Anyone have seen this type of adsorption curve? How could that happen?
Any explanation? Besides adsorption, the adsorbent could induce crystallization even in a very low concentration?
Direct multilayer formation without going through the formation of the monolayer
Naouel Hezil
firming Multilayer is ok. Howeve, according to this curve, no matter how many adsorbate you put in the solution, it will end up with a similar Ce, how could that happen?
It looks like as an aggregation/precipitation of nanoparticles on the surface, when earlier attached particles provide surfaces for further growing. For better understanding multiple details are lacking: 1) are "the isotherms" proved to be at equilibrium. 2) are they not time-dependent? 3) how does "desorption isotherm" look like? 4) how is the suspension of nanoparticles stable per se...
from the paper, the data in the curve was collected at equilibrium and not time dependent. They did not present desorption isotherm. here is the link to the paper https://link.springer.com/content/pdf/10.1007%2Fs11356-019-05276-x.pdf
All is simple :-(.
(1) Foremost, the isotherms data are NOT for nanoparticles but for lead adsorption onto nanoparticles. The authors provide lead adsorption isotherms: Fig. 5 Non-linear Freundlich model for Fe3O4, SnO2,and TiO2 nanoparticles for Pb2+ sorption .
(2) Now, I suppose there is a mess in the data presentation. See Fig. 4: Fig. 4 Non-linear Langmuir model for Fe3O4 (a–c, 293–313 K), TiO2 (d–f, 293–313 K), and SnO2 (g–i, 293–313 K) nanoparticles for Pb2+ sorption.
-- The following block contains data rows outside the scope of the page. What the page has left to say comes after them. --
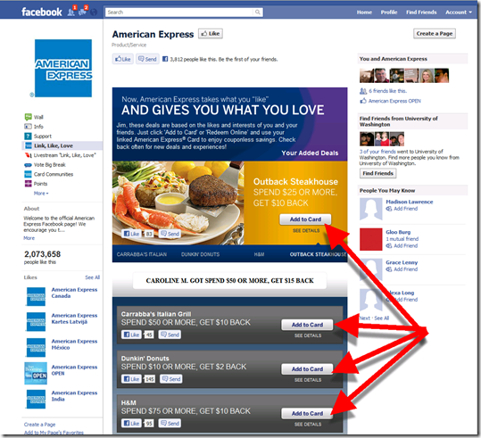Open friend requests icon in header
Screen dimensions: 481x438
coord(71,12)
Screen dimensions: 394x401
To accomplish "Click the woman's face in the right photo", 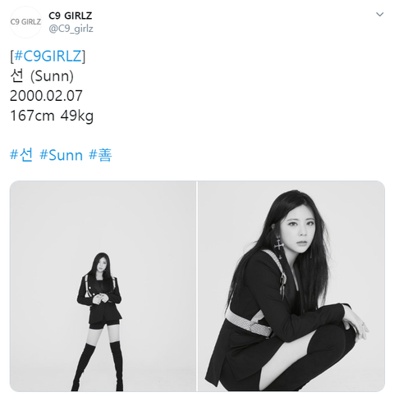I will coord(299,233).
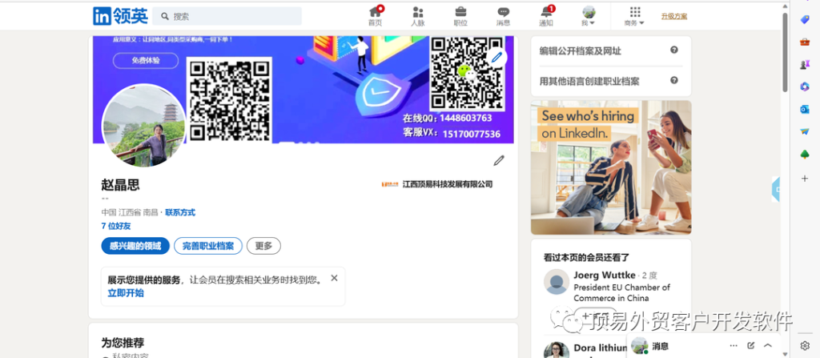Compose new message in messaging bar
This screenshot has width=820, height=358.
pyautogui.click(x=751, y=346)
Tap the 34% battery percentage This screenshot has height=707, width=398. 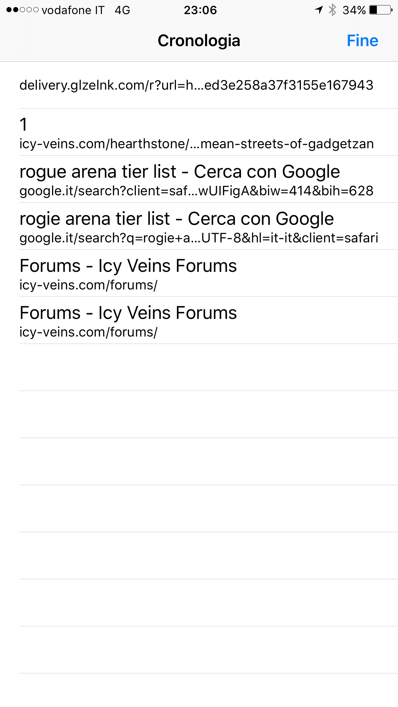pyautogui.click(x=354, y=10)
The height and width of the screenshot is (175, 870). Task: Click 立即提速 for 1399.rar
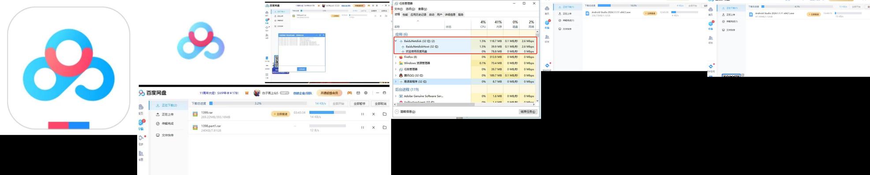pos(280,114)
But the plots are shown as (!) solution concentrations (Y axis) vs sorbed concentrations (X axis).
I had never seen such a presentation albeit it could be yet possible. It is not a mistake. However, the curves show that sorbed concentrations increase infinitely when solution concentrations reach a certain threshold. Keep it in mind.
Fig. 5 inverted the axis assignment but shows exactly the same phenomenon as in Fig. 4.
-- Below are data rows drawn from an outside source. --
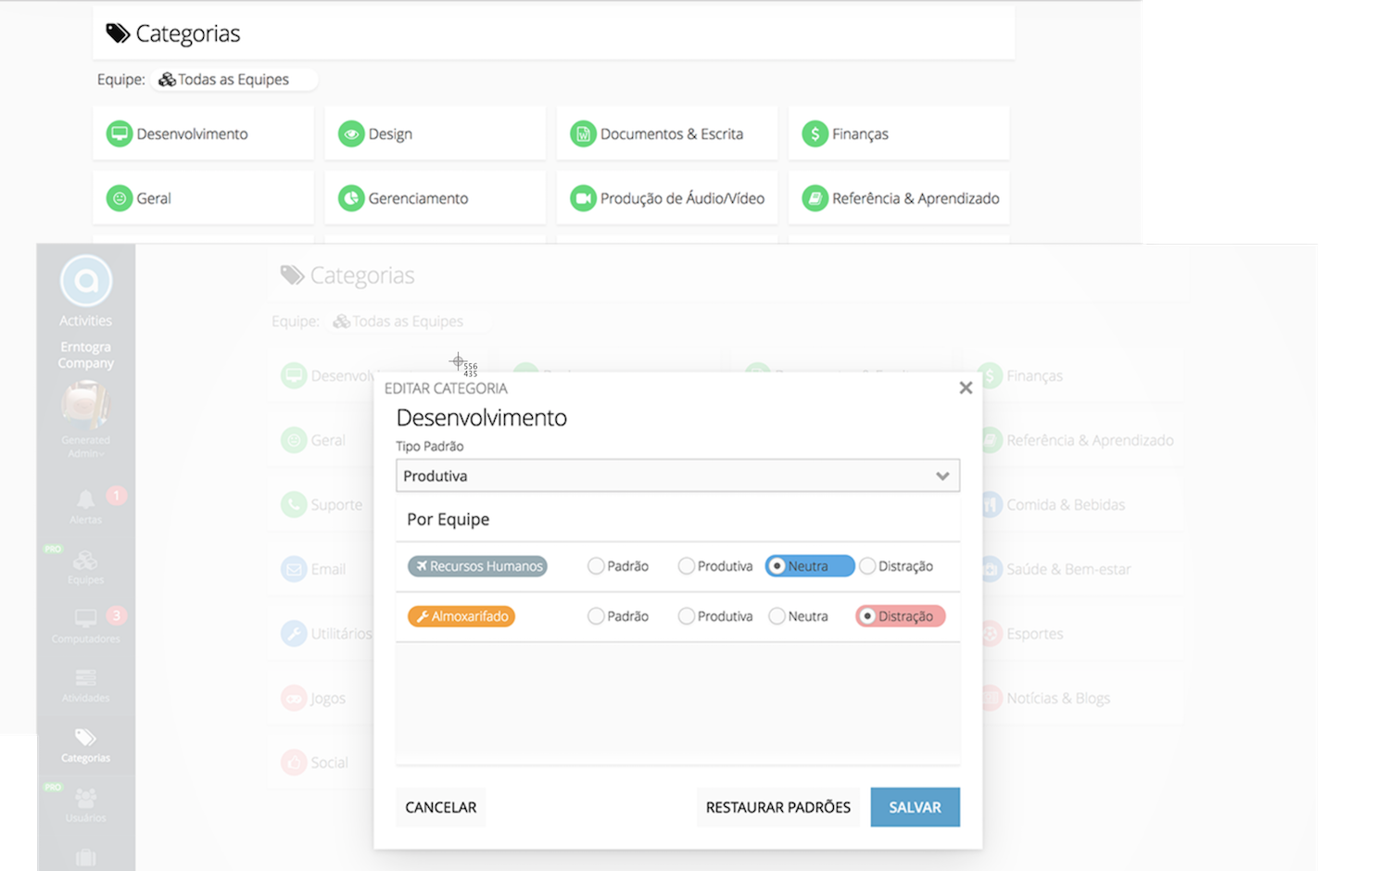Click the Referência & Aprendizado book icon

(815, 197)
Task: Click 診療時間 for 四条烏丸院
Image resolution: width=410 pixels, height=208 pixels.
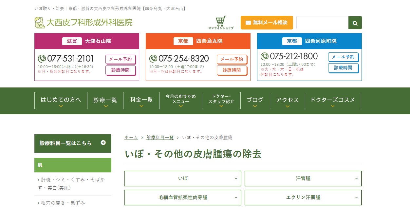Action: (232, 70)
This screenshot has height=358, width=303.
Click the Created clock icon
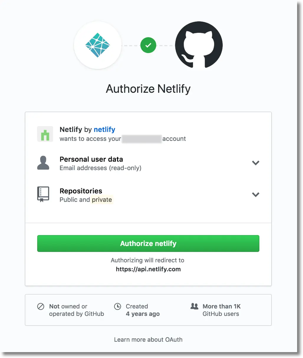click(117, 306)
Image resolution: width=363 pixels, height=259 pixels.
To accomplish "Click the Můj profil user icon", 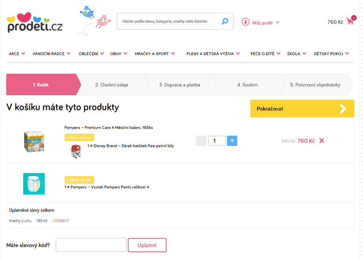I will tap(246, 22).
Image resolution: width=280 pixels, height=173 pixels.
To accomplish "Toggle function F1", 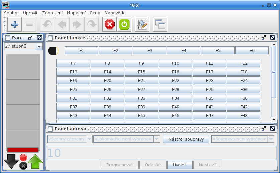I will (81, 50).
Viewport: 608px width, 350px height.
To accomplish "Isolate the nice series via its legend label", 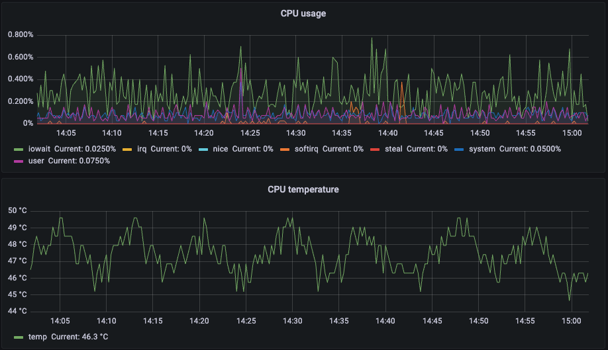I will (220, 149).
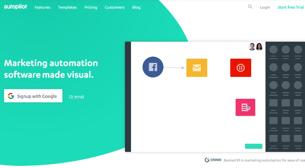305x168 pixels.
Task: Click the woman's avatar photo
Action: (x=259, y=47)
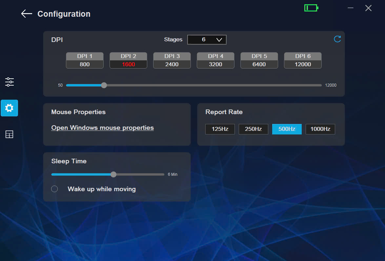
Task: Select the gear configuration sidebar icon
Action: click(10, 108)
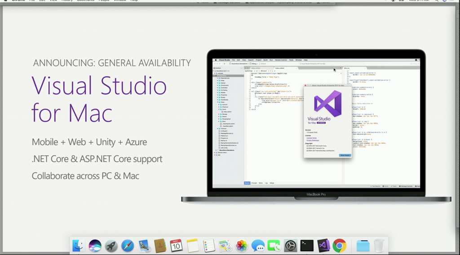Screen dimensions: 460x255
Task: Collapse the Views folder in solution tree
Action: pos(217,102)
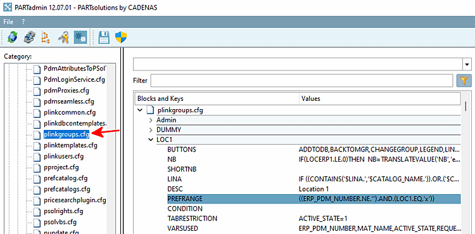Screen dimensions: 475x234
Task: Select pdmProxies.cfg in the category tree
Action: (67, 91)
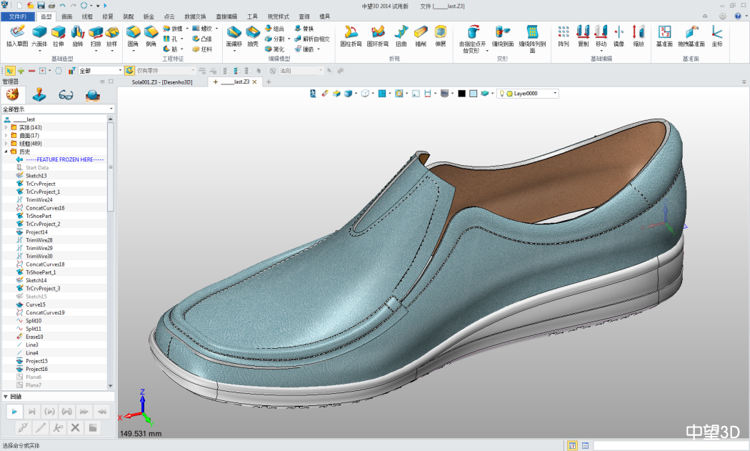Select Sketch13 in the history tree

click(36, 176)
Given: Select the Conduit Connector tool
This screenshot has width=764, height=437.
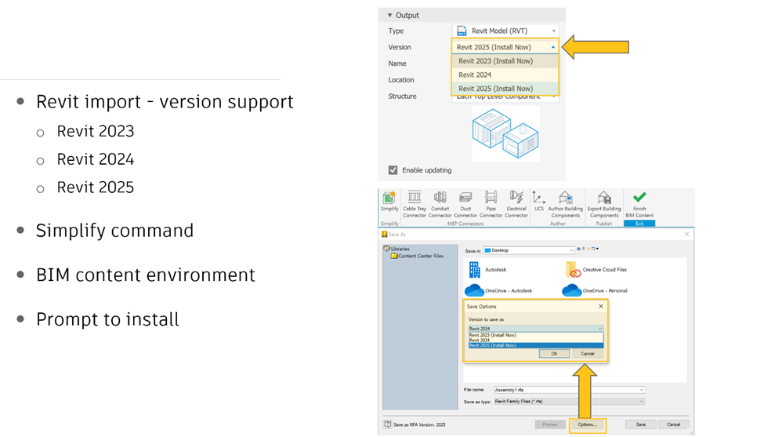Looking at the screenshot, I should [440, 198].
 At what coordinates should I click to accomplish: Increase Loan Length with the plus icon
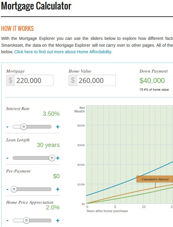[x=58, y=158]
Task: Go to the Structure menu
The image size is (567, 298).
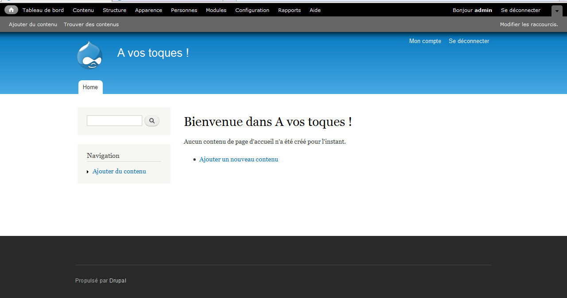Action: click(114, 10)
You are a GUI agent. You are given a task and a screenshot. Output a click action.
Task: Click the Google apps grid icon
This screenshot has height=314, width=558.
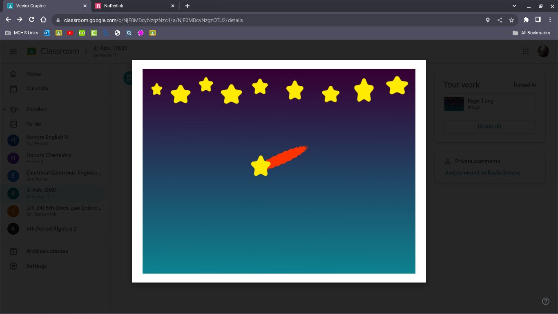pyautogui.click(x=526, y=51)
(3) Now, the authors indicate that "The non-linear Langmuir model fitted well to adsorption data Fig. 4 ". For the data shown in Fig. 4 or 5, it is impossible to apply the Langmuir model. So, as far as I understand, the authors are dramatically confused with the axis assignment, the data or units. or ....with use of the Langmuir model.
Table 3 reports "well-fitted" Langmuir parameters to the data shown in Fig. 4 (???). How can it be? It is impossible. In the same time (!) The Freundlich model was reported to fit the data in Fig. 5 with the exponent exceeding 1, and it makes sense. However, the data in Figs. 4 and 5 shows the same trend!
The conclusion? Check me if I am wrong, but if I am not, I have a problem with this publication. Omitting all the story with the Langmuir model fitting, one may stay with "a cooperative trend" in lead uptake. But I have doubts in that and see no any reason for such an uptake of lead as well as for its "crystallization"
If you postulate an "autocatalytic adsorption", you find your isotherm at low concentrations. Calculated in phreeqc2:
Hfe_wOH = Hfe_wOH
log_K 0,00
Hfe_wOH + H+ = Hfe_wOH2+
log_K 7,29
Hfe_wOH = Hfe_wO- + H+
log_K -8,93
Hfe_wOH + Pb+2 = Hfe_wOPb+ + H+
log_K -2,70
Hfe_wOPb+ + 2Pb+2 + 2H2O = Hfe_wOPb3O2+ + 4H+
log_K -16,70
SURFACE 1
-equil solution 0 #sites[mol] specific_area[m2/g] mass [g]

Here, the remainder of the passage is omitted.